Galatians 6:18

18 The grace of our Lord Jesus Christ [is] with your spirit, brethren! Amen.

Galatians 6:18 Meaning and Commentary

Galatians 6:18

Brethren
So he calls them, to testify his affection for them, notwithstanding their infirmity and instability, and the roughness with which he had treated them; and to show his great humility and condescension in owning the relation, and putting them on a level with himself, which the pride of the false teachers would not suffer them to do.
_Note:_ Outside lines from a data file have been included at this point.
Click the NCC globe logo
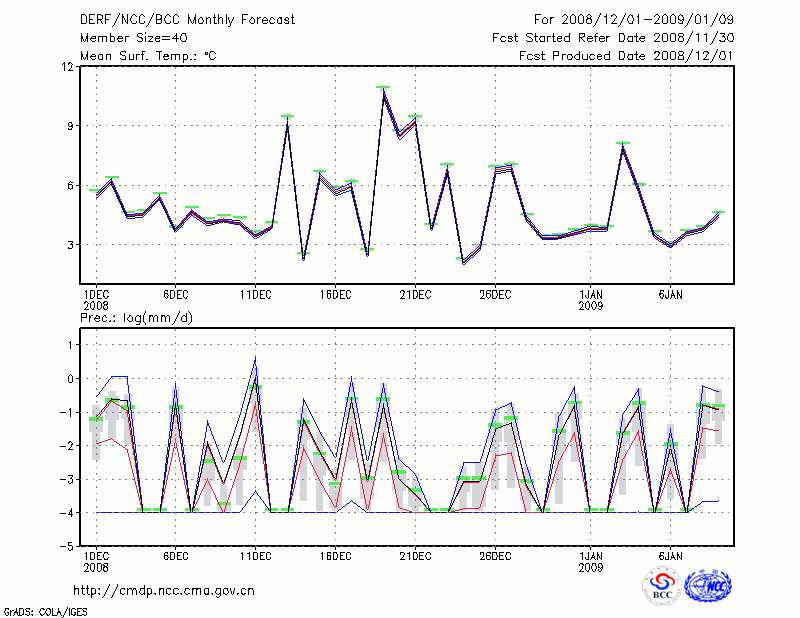Image resolution: width=800 pixels, height=618 pixels. point(707,585)
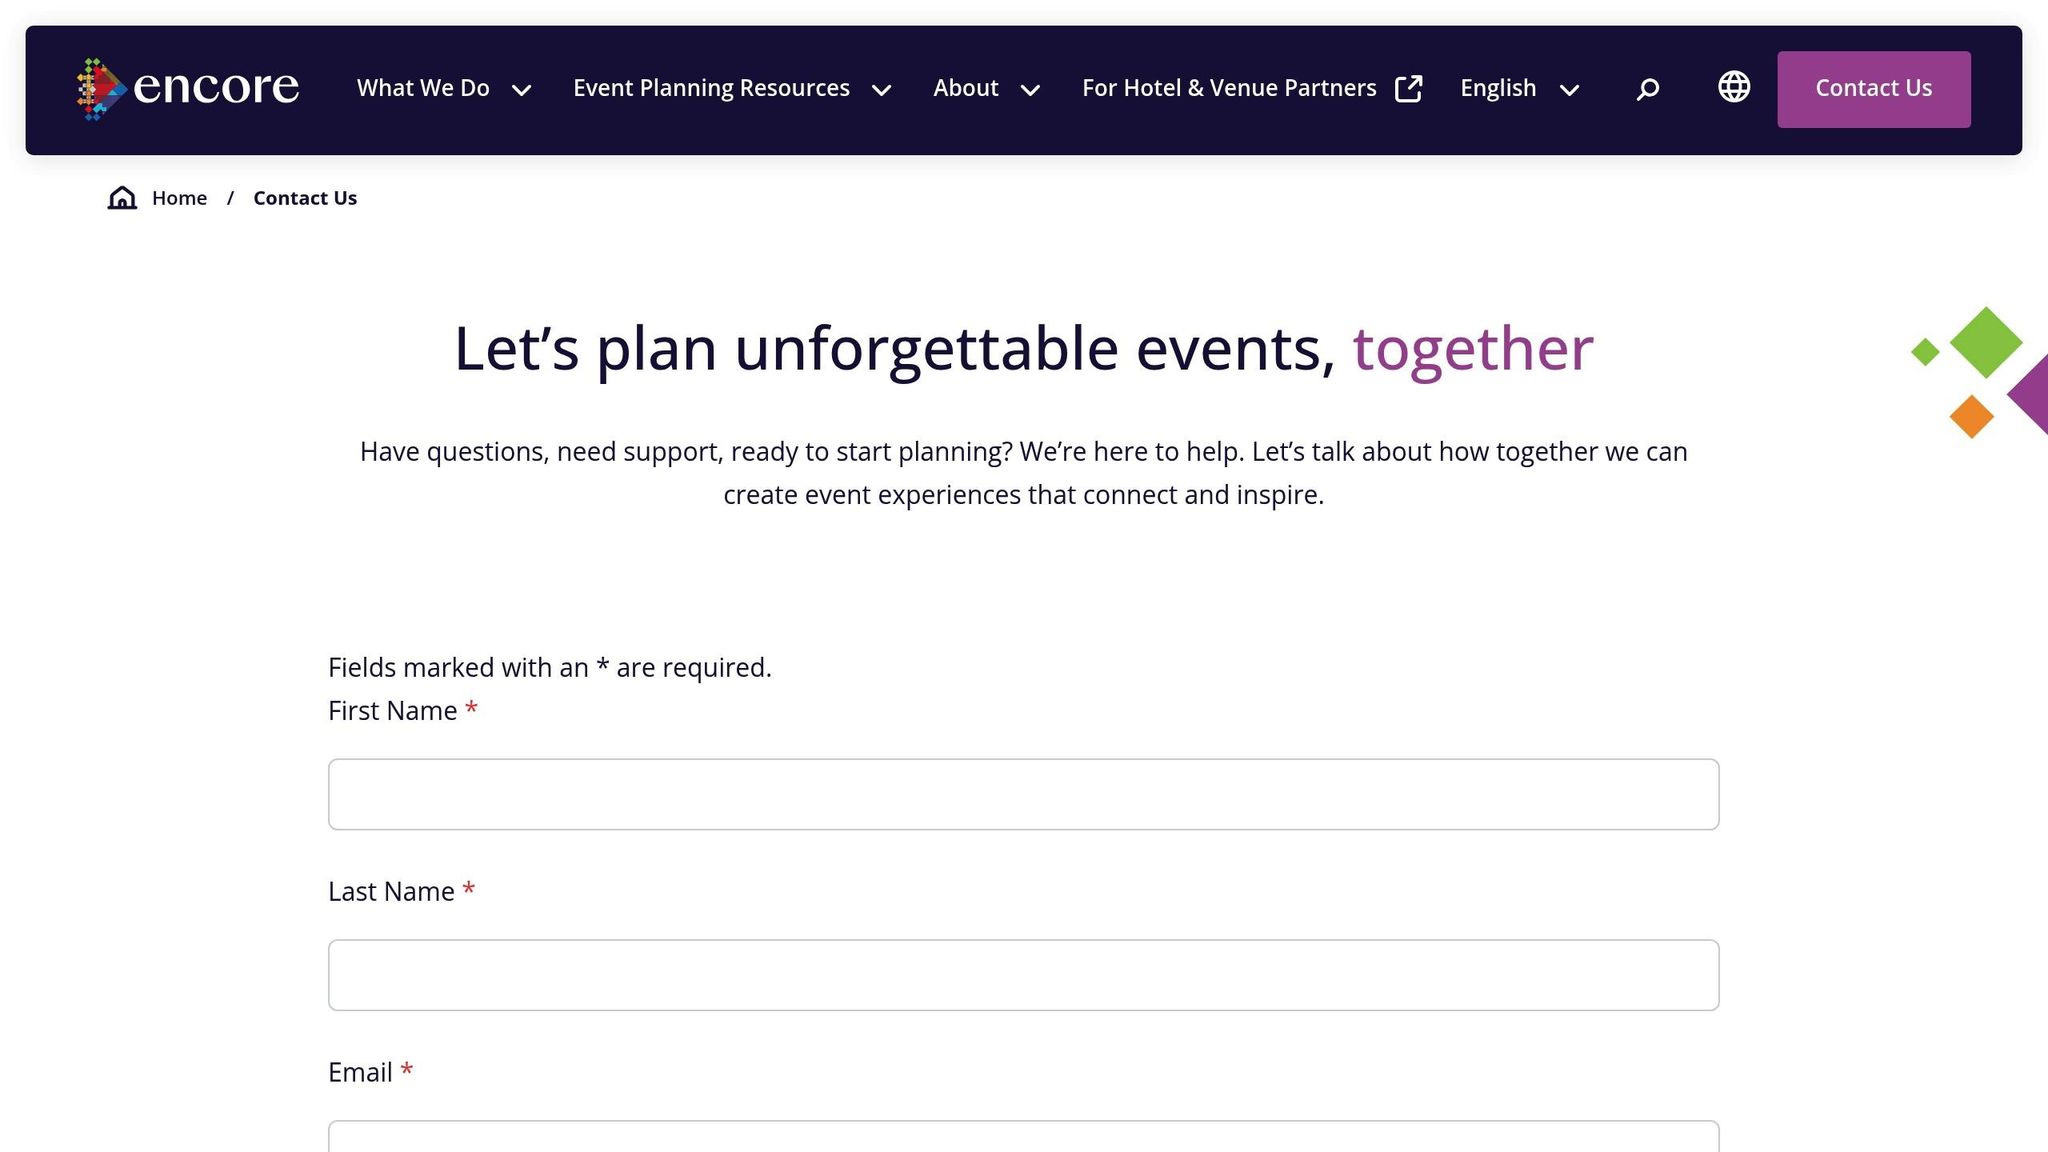The height and width of the screenshot is (1152, 2048).
Task: Focus the First Name input field
Action: pyautogui.click(x=1023, y=794)
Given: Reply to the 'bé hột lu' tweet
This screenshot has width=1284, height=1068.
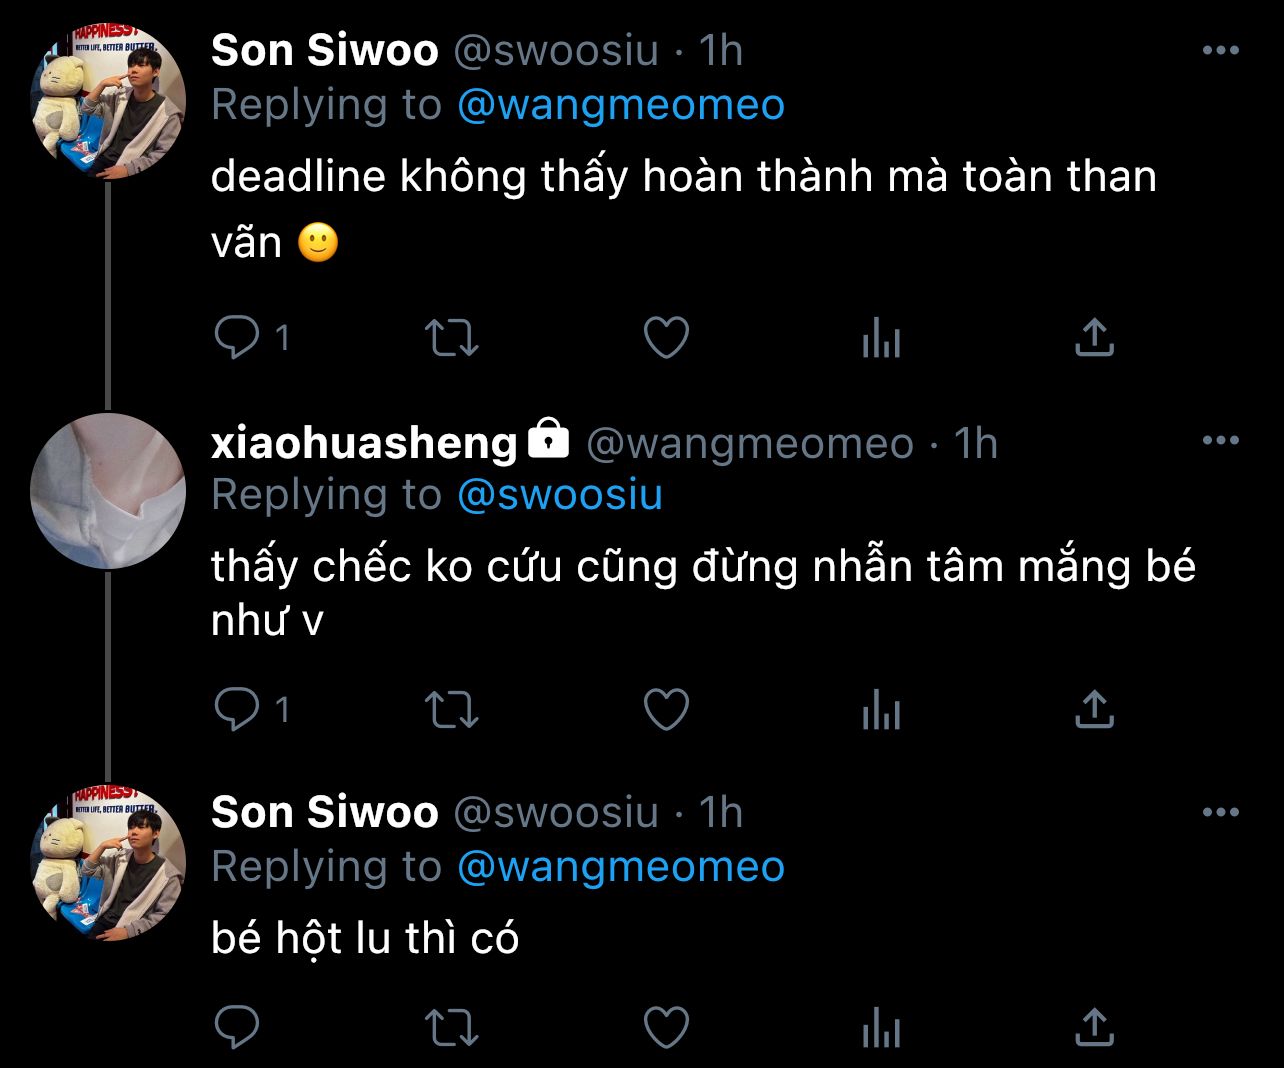Looking at the screenshot, I should coord(237,1026).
The grace of our Lord Jesus Christ be with your spirit:
which is his concluding benediction and usual salutation and token in all his epistles: he wishes that more gifts of grace might be bestowed upon them; that the Gospel of the grace of God might be continued with them; that the love of Christ might be shed abroad in their hearts; that they might receive out of his fulness grace for grace; that there might be an increase of grace in their souls; that it might abound in them, and they grow in the exercise of it: he does not pray that the law of Moses, or the righteousness of works, but that the grace of Christ might be with them; not in the mere notion of it, but in the spiritual experience of it; that it might be in their hearts, and with their spirits, quickening, comforting, and strengthening them; making them more spiritual and evangelical in their frames and duties, and freeing them from a carnal and legal spirit: to all which he sets his

Amen;
signifying his desire that so it might be, and his faith that so it would be. The subscription of the letter follows,

unto the Galatians, written from Rome;
where perhaps he was then a prisoner; the Arabic version adds, "by Titus and Luke": who might be sent with it, but the subscriptions of the epistles are not to be depended on.

Galatians 6:18 In-Context

16 and as many as by this rule do walk -- peace upon them, and kindness, and on the Israel of God!
17 Henceforth, let no one give me trouble, for I the scars of the Lord Jesus in my body do bear.
18 The grace of our Lord Jesus Christ [is] with your spirit, brethren! Amen.
Young's Literal Translation is in the public domain.